Michael Ball takes his own signature in ‘Love Changes Everything’ from Aspects of Love belting a lyric arc and making such velocity intensely lyrical too.

Finally Cats lovers, waiting for too ling (the chat was exploding ‘Cats’ people scream) and ‘Memory’ with what must be the most wonderful performance of the evening with Elaine Paige giving everything right to the top of her range and holding nothing vocally back. And then whispering down her final words. The crowd go wild here. Lloyd-Webber himself comes down and we’re aware that the last three numbers are a built-in encore.

After an appreciative speech Kiri ti Kanawa returns for the premiere ‘The Heart Is Slow To Learn’ (also known as ‘Our Kind of Love’’) was stranded first as a abortive sequel to Phantom (which of course got written much later, and it was rightly recycled then) then after Kiri made it her own soaringly with an exultantly high soprano, got lodged in The Beautiful Game in 2000. It’s a memorable song and deserves to end up where it was destined in the flawed fascinating, potentially wonderful Love Never Dies.
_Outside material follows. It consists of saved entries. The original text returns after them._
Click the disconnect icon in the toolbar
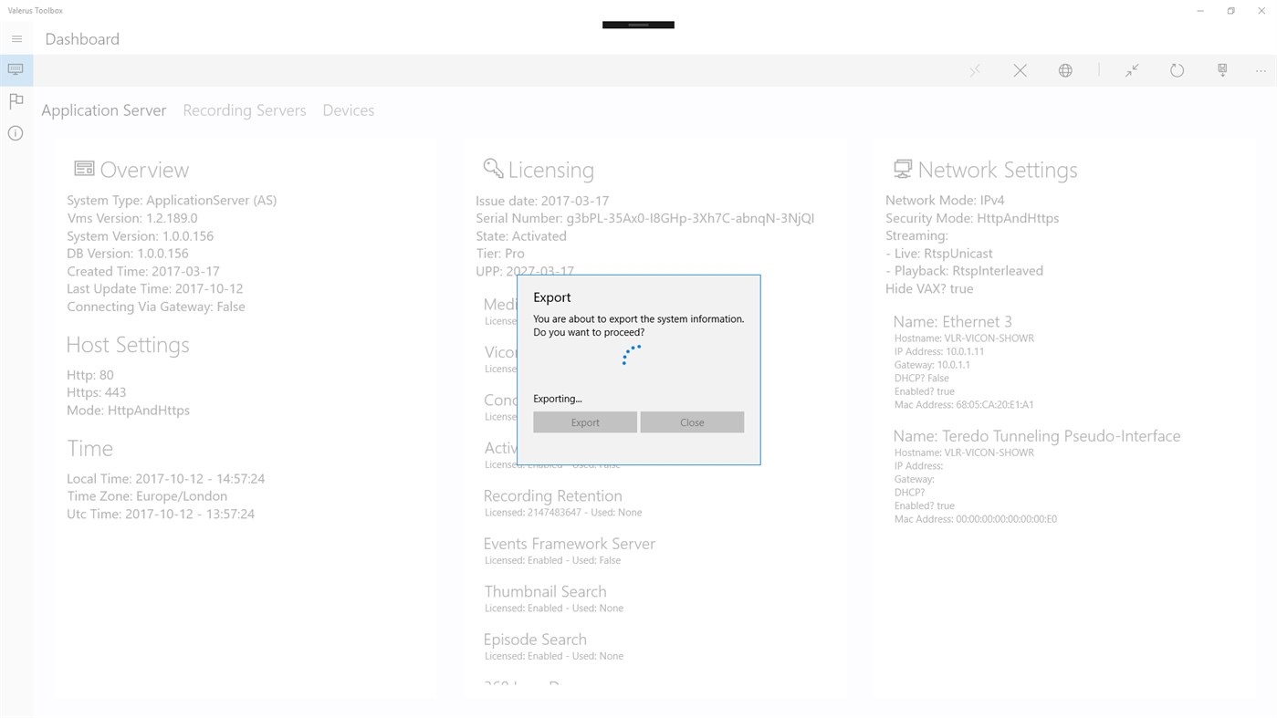The width and height of the screenshot is (1277, 718). click(975, 68)
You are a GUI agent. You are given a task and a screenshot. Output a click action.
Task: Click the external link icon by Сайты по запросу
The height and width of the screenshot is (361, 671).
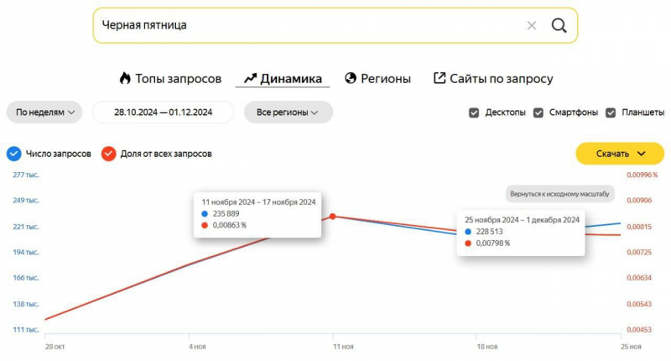[440, 78]
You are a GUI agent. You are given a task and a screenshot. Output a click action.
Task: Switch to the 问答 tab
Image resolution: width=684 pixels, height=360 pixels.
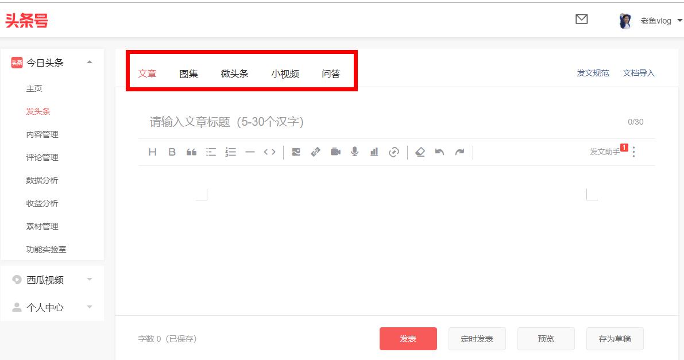(332, 73)
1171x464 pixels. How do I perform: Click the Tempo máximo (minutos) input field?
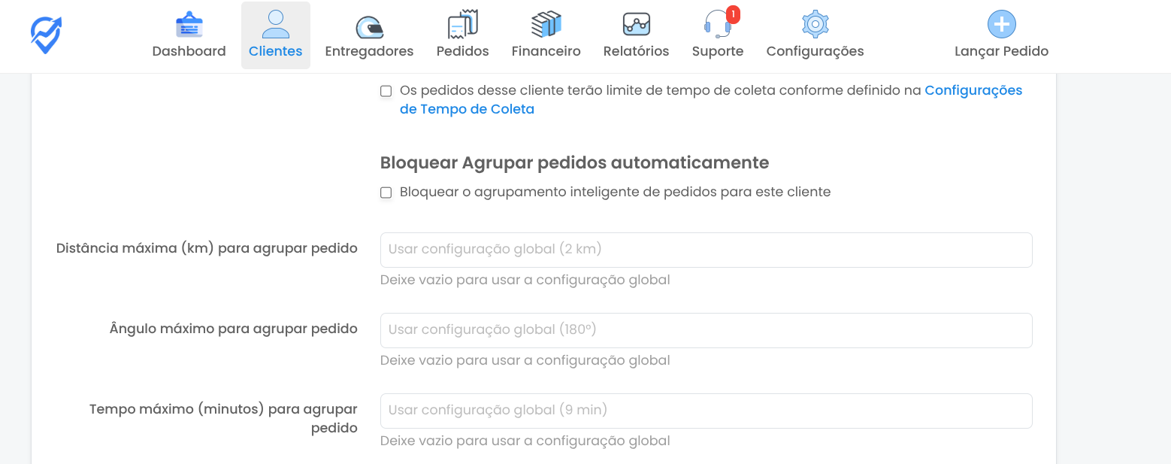tap(706, 411)
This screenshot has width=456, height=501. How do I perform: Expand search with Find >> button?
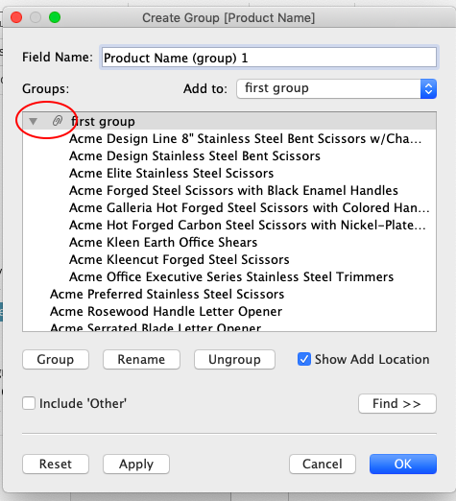coord(397,403)
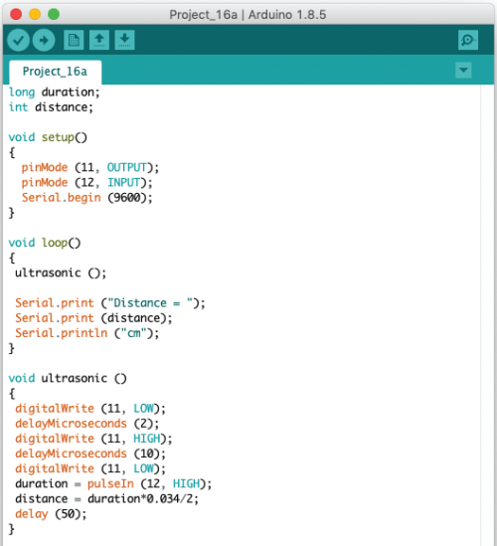This screenshot has height=546, width=497.
Task: Expand the tab options dropdown arrow
Action: pyautogui.click(x=463, y=71)
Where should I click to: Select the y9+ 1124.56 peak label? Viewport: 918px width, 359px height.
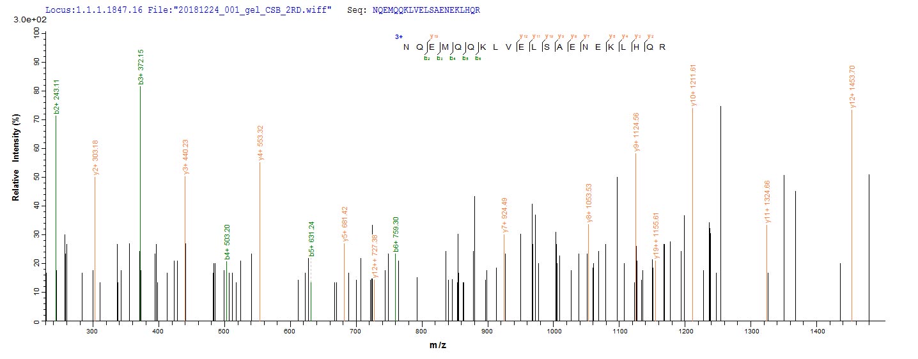click(x=636, y=132)
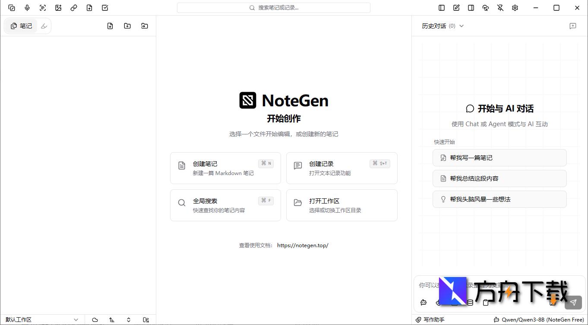The image size is (588, 325).
Task: Click 帮我写一篇笔记 quick start button
Action: coord(499,157)
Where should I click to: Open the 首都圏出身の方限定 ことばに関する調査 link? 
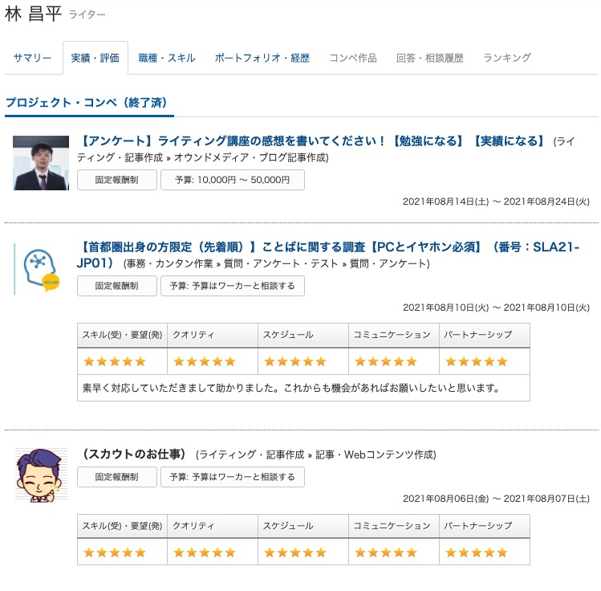click(330, 247)
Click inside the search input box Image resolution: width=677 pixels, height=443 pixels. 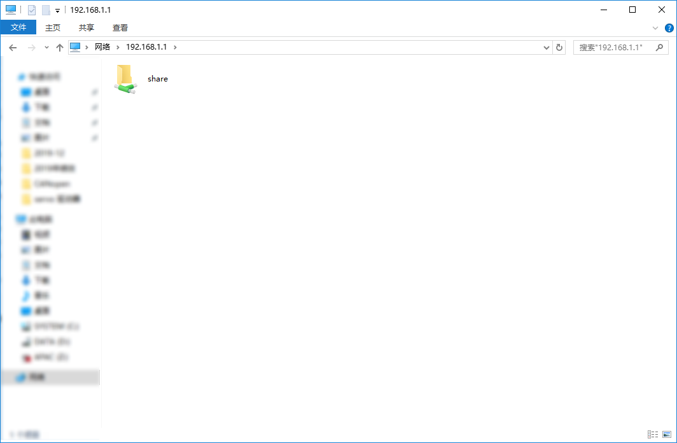tap(611, 47)
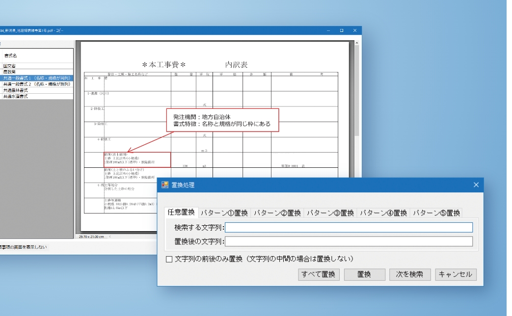The width and height of the screenshot is (512, 316).
Task: Click the 置換 button
Action: 364,274

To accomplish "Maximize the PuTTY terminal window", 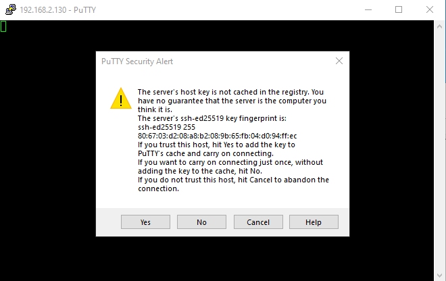I will tap(399, 9).
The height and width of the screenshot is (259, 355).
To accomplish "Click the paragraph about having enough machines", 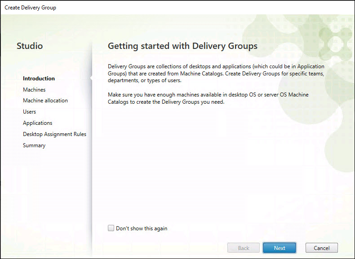I will (x=208, y=98).
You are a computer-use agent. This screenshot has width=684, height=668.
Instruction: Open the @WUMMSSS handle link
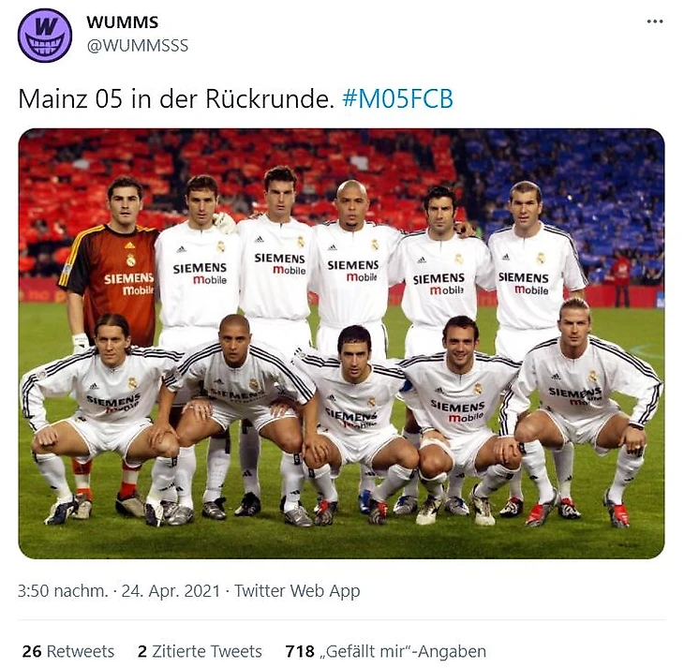tap(138, 45)
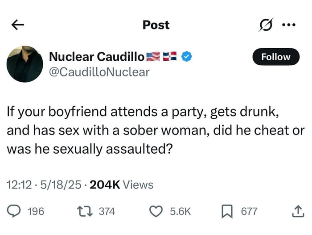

Ti Kanawa’s vocality is she’s less sheerly moving than Paige who sears as well as provides a halo of feeling. Ti Kanawa, whose popular grasp in the opera world is impressive, makes a gleaming vehicle for this song.

The title song ‘Whistle Down The Wind’ reprised by Lottie Mayor with Lloyd Webber at the piano actually comes across with warmth delicacy and most important a sense of wonder, the second time around. This musical was Lloyd-Webber’s latest, hence is disproportionate representation when its singers were still fresh with it. An accident of history its one I’m glad to see captured.

Finally Cats rounds the evening with the brass-led and rather John Williams feel to ‘The Jellicle Ball’ simply rendered as an upbeat orchestral reprise.

Whilst Paige’s ‘Memory’ proves the most memorable, moving and spell-binding performance, everyone here is equally superb. Brightman, ti Kanawa, Langford, the extraordinary Close and Ball, Banderos and Osmond, and hardly less fine Arena and O’Neill and Mayor, Shell and De’ath. For me the great discovery was the multi-roling Marcus Lovett, sexy and lethal, able to attack several roles and convince you he was born for them, even into them.